Para explorarem como esse tipo de anatomia convergente evoluiu, O’Connor e Turner pediram a ajuda de seu colega dr. Ryan Felice, professor de anatomia humana no University College de Londres (Reino Unido) e especialista em anatomia do crânio de pássaros e outros dinossauros. “Descobrimos que alguns pássaros modernos, como tucanos e calaus, desenvolveram bicos em forma de foice muito semelhantes dezenas de milhões de anos depois do falcatakely. O que é tão surpreendente é que essas linhagens convergiram nessa mesma anatomia básica, apesar de serem muito distantes”, observou Felice.

Limites expandidos

O falcatakely foi recuperado de rochas do último período Cretáceo (70-68 milhões de anos atrás) no que hoje é o noroeste de Madagascar. Na época, interpretou-se que a região tinha um ambiente semiárido altamente sazonal. Esse mesmo ambiente também hospedou outros animais verdadeiramente bizarros, como o crocodiliforme herbívoro Simosuchus, de nariz arrebitado, e o mamífero recentemente descrito Adalatherium. “Para ultrapassar os limites do nosso conhecimento da história da Terra e da evolução biológica, temos de olhar para as regiões inexploradas ou pouco exploradas”, observou Turner.
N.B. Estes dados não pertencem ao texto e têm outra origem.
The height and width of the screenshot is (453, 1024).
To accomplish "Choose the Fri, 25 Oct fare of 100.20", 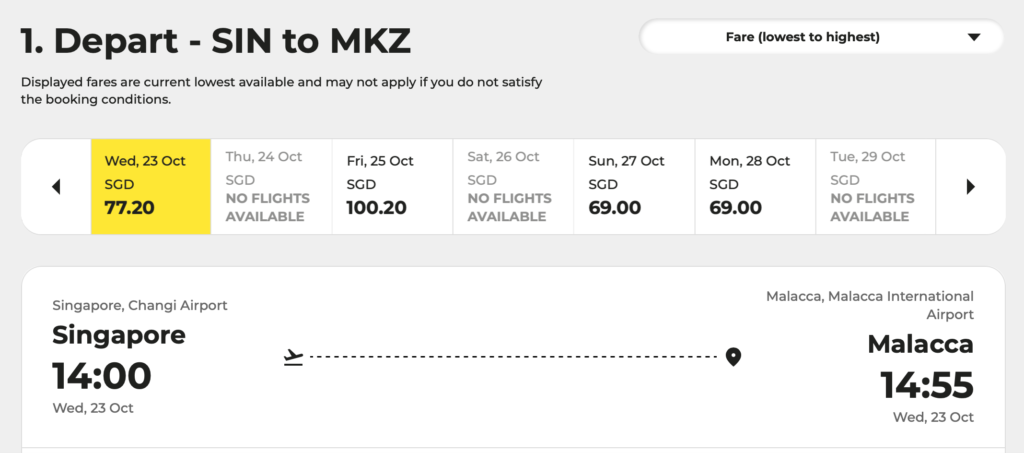I will [392, 187].
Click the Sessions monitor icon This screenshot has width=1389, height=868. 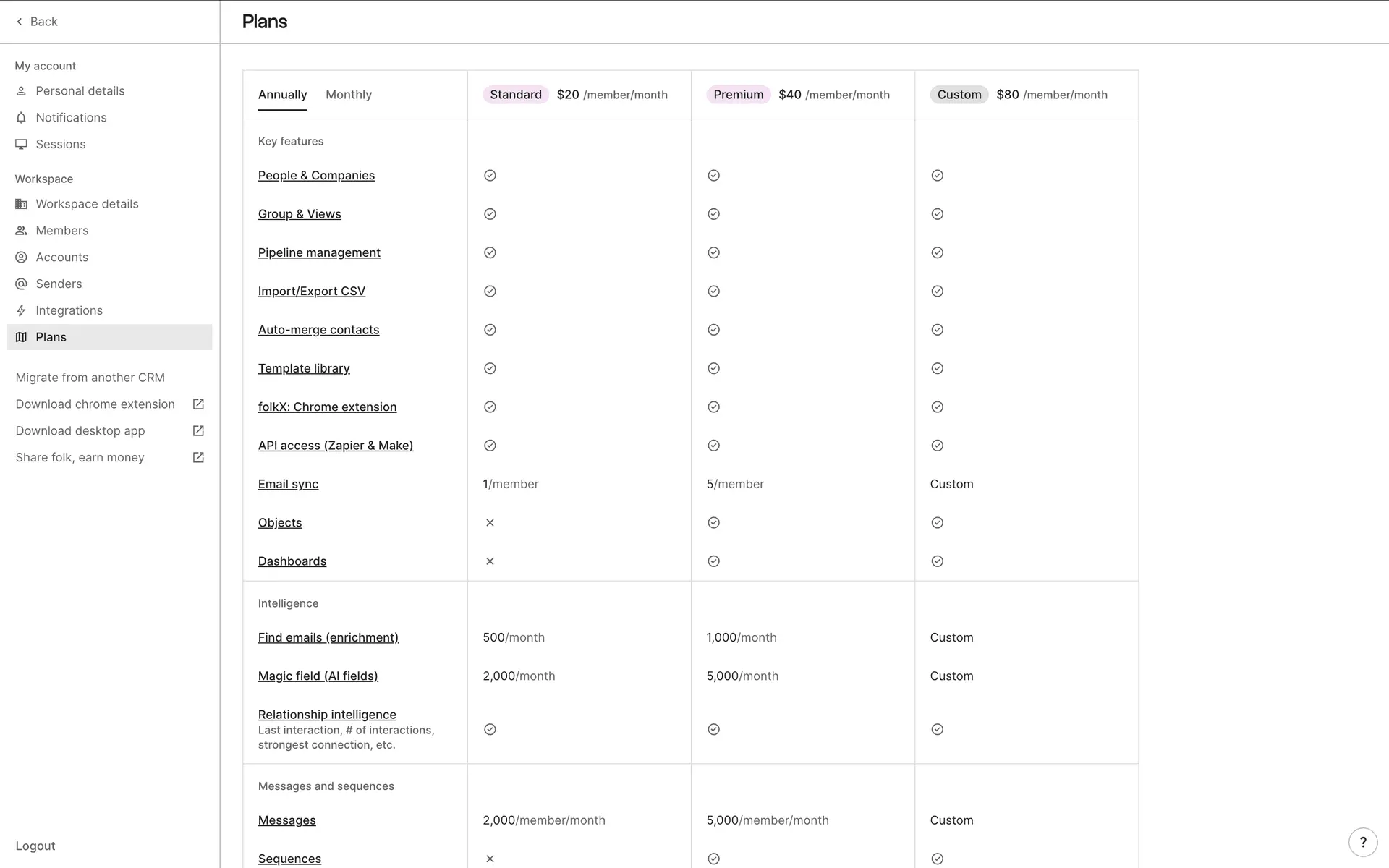(x=21, y=145)
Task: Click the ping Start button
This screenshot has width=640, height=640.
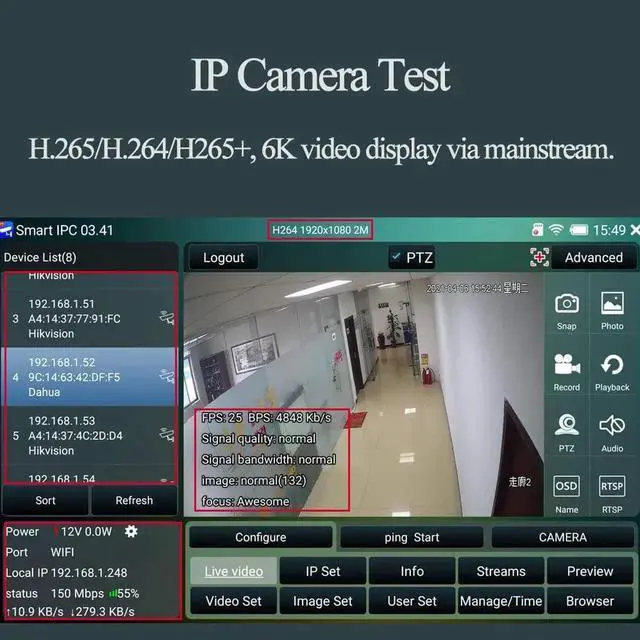Action: [411, 537]
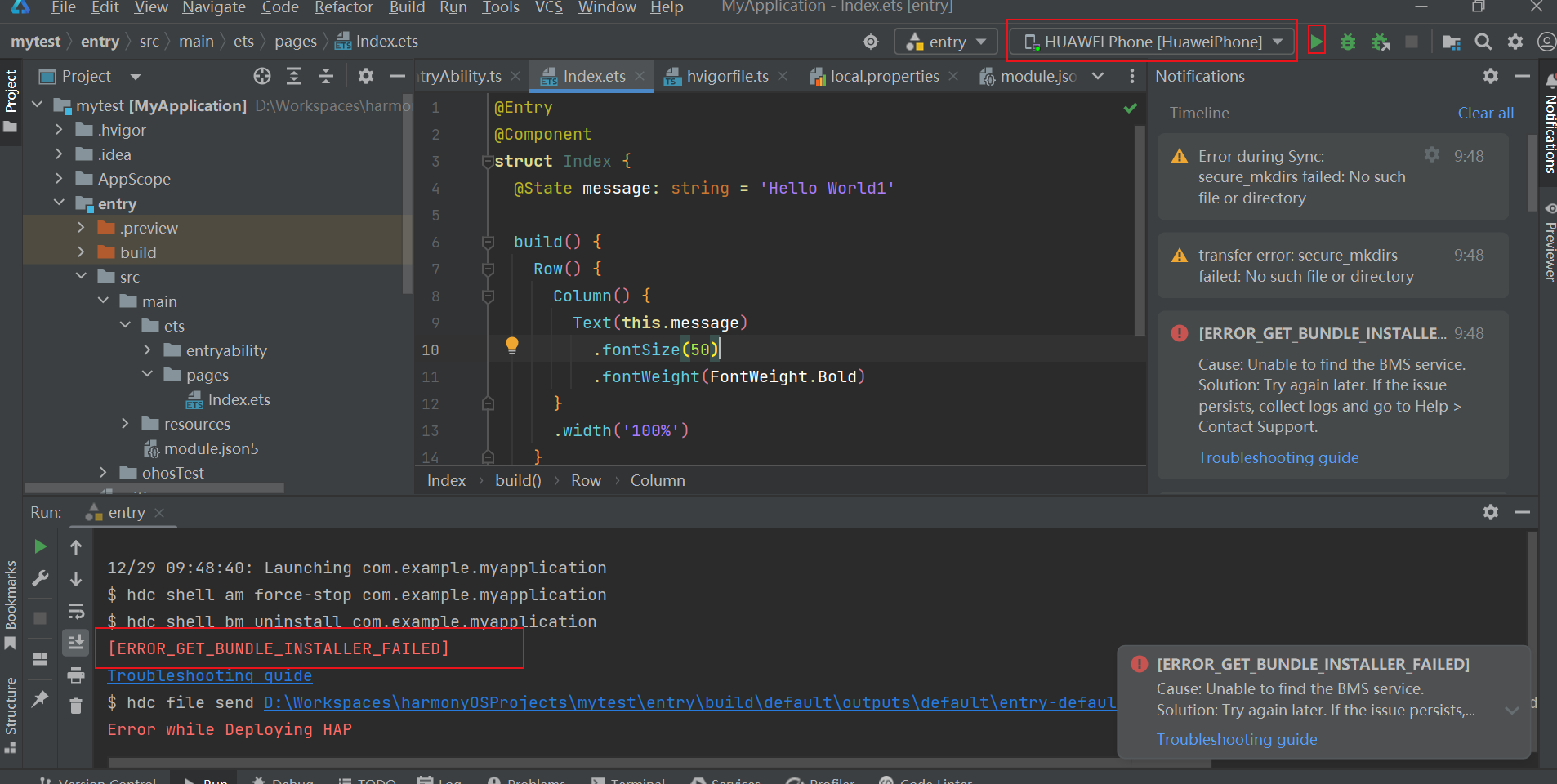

“A descoberta do falcatekely ressalta que grande parte da história profunda da Terra ainda está envolta em mistério”, acrescentou O’Connor, “particularmente nas partes do planeta que foram relativamente menos exploradas.”

Madagascar sempre expandiu os limites do potencial biológico. Na verdade, a biota única de Madagascar intrigou historiadores naturais e cientistas de muitas disciplinas, e muitas vezes foi enquadrada no contexto da evolução isolada no grande continente insular. “Quanto mais aprendemos sobre animais, plantas e ecossistemas do Cretáceo no que hoje é Madagascar, mais vemos que sua assinatura biótica única se estende ao passado e não é apenas um reflexo do ecossistema da ilha nos últimos tempos.”